◆ TO-DO LIST
**1.** In the text on Hebrew cantillation marks, how do the code values of the Israeli national code SI 1311-2 relate to the Unicode values?
**2.** Carry on the text on Hebrew cantillation marks, starting right after its final sentence.

◆ DOCUMENT EXCERPT
* * *

Hebrew Cantillation Marks And Their Encoding

by Helmut Richter

III. Character Codes

Cantillation Marks In Modern Character Codes

Here, the representation of the cantillation marks in two character codes is given:

Unicode, a unified framework to worldwide character encoding. The basis for the assignment of Unicode values to cantillation marks seems to have been the Israeli national code SI 1311-2 with code values that are at a constant difference of 0x04f0 lower than the Unicode values. There is a major ambiguity in the definition of two of the marks which seem to be swapped in the Unicode tables. A separate chapter of this WWW page describes this problem and two minor points in ample detail, hoping that this will assist in removing the ambiguities.
The Michigan-Claremont encoding, used in a collection of computer readable Biblical texts. The rationale is explained in the Michigan Manual. As far as the codes for the cantillation marks are concerned, this encoding looks rather arbitrary; it is intended to be mnemonic regarding the shape and position of the marks.

When it comes to the question how cantillation marks are represented in these character codes, we need to make an important distinction:

A cantillation mark is a diacritical symbol attached to a letter or a word. It is characterised by its shape and its position relative to the letter or word it is attached to.
A cantillation symbol consists of one or two cantillation marks. It is characterised by its meaning and by the rules for its usage in a given context.

In particular, if marks have the same shape and position but different meanings, such as Tipcha, Tarkha and Meayla, they are considered the same mark but distinct symbols.

Now, a character coding can adhere to one of the following strategies:

Codes are assigned to the marks, irrespective of their meaning and their combination to symbols. This includes marks that cannot occur other than in the combination with another mark to form a symbol.
Codes are assigned to the symbols. The corresponding marks must then be derived during the rendering process.
Codes are assigned to the marks, but dependent on what symbols they are components of.

Each of these ways to proceed has its benefits and drawbacks. Concentrating on marks facilitates reading and writing (i.e. the transformation between written or printed text and its coded representation) but complicates processing the content of the coded text. Violations of the usage standard for symbols can much more easily dealt with if only the marks are coded, thus making it possible to encode texts even if the marks do not always combine to meaningful symbols: in this spirit, the Michigan-Claremont manual insists "Code what is written, not what is meant."

* * *

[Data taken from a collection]
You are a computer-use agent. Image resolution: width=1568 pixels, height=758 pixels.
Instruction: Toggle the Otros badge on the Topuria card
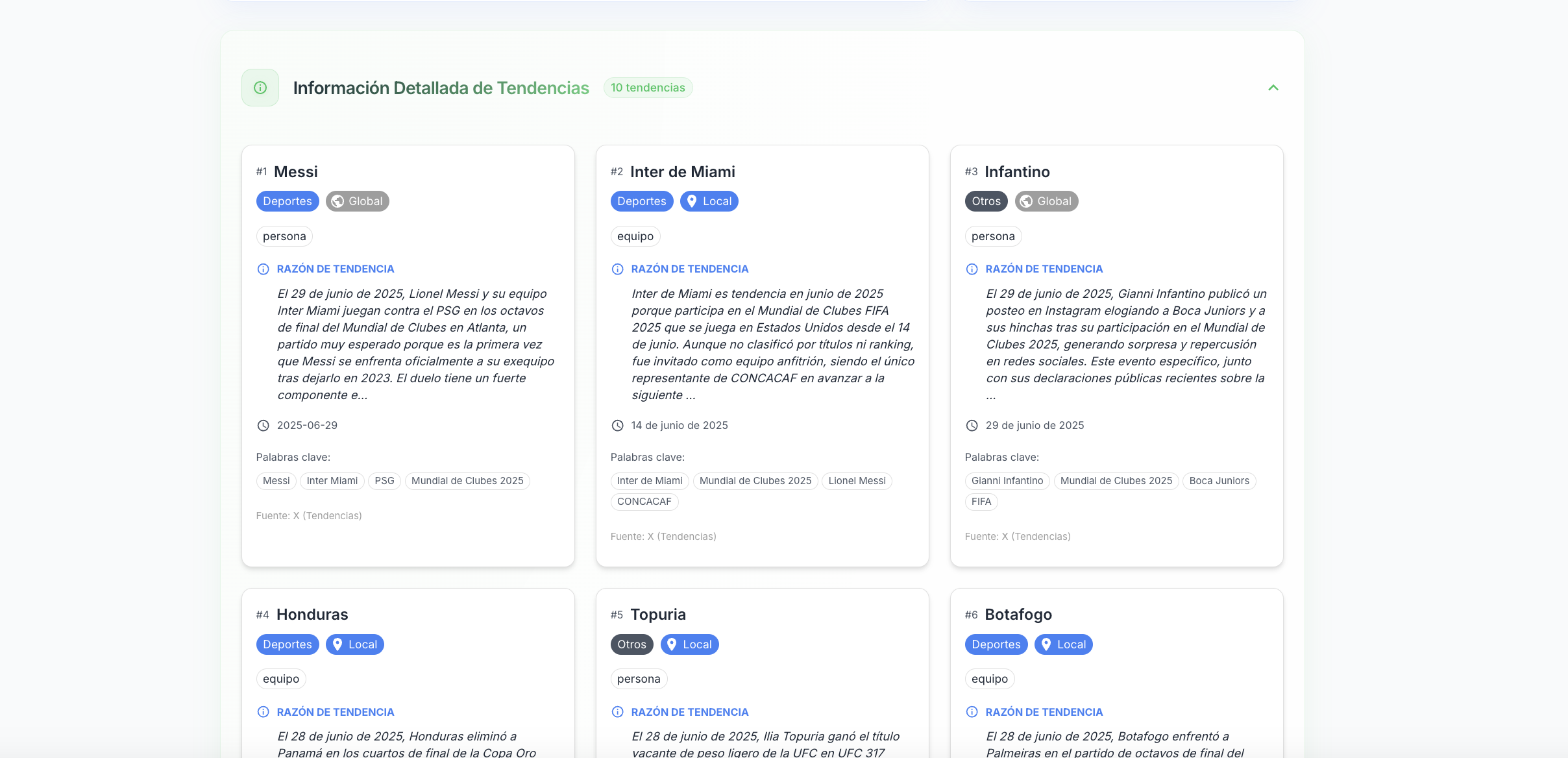tap(631, 644)
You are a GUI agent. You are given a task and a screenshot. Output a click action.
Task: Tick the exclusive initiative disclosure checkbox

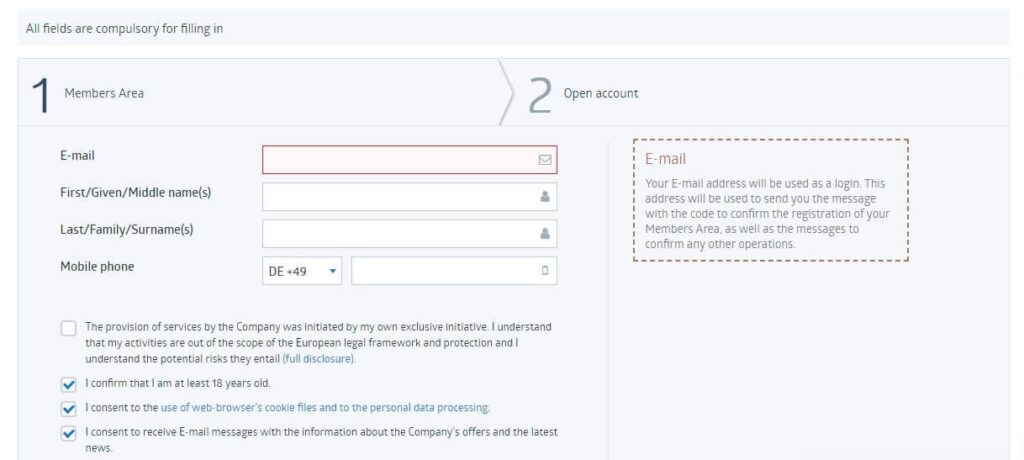point(68,328)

* * *

◆ TASK ANSWERS
**1.** They are a constant 0x04f0 lower than the Unicode values.

**2.**
The two codings presented in the table both follow the first of the strategies, with the Michigan-Claremont code making a few distinctions in the spirit of strategy 3. Therefore, there is sometimes more than one MC code value that corresponds to the same Unicode value.

As both these codes are based on marks as distinct from symbols, a new private code for the symbols and their constituents was developed for the purpose of this exposition. Without such a code, it would have been very difficult to maintain tables of symbols. Such a code can also serve as a basis for privately used characters in a publicly standardised code when a distinction of marks according to strategy 3 above is needed. This private code is explained in the next section together with the abbreviations used in the syntax chapters.

A Systematic Code Reflecting The Semantics Of The Symbols

All publicly standardised character codes for cantillation marks covered in this article are codes for marks irrespective of their combination to symbols and irrespective of the semantics of the symbols. In contrast to that, the syntax description showed that the same mark can be part of different symbols (e.g. Legarmeh (=Paseq) as part of Shalshelet Gadol, of Mahpakh Legarmeh and of several others), and the same symbol can have different semantic significance (e.g. Revia as king or as duke in the 3 books, or Mahpakh Legarmeh with three different possible ranks). When these differences are important, one needs a code reflecting them.

The code proposed below has been developed in order to have a sorting criterion for the tables in this article. It can, however, also be used in texts containing cantillation marks if a finer distinction of the marks is needed than the one by the mere shape and position of the marks, for instance, when a program is written to distinguish the different possible semantics of each given mark. It can be used together with Unicode if its range is embedded into the private use area, e.g. at U+E100 to U+E1FF.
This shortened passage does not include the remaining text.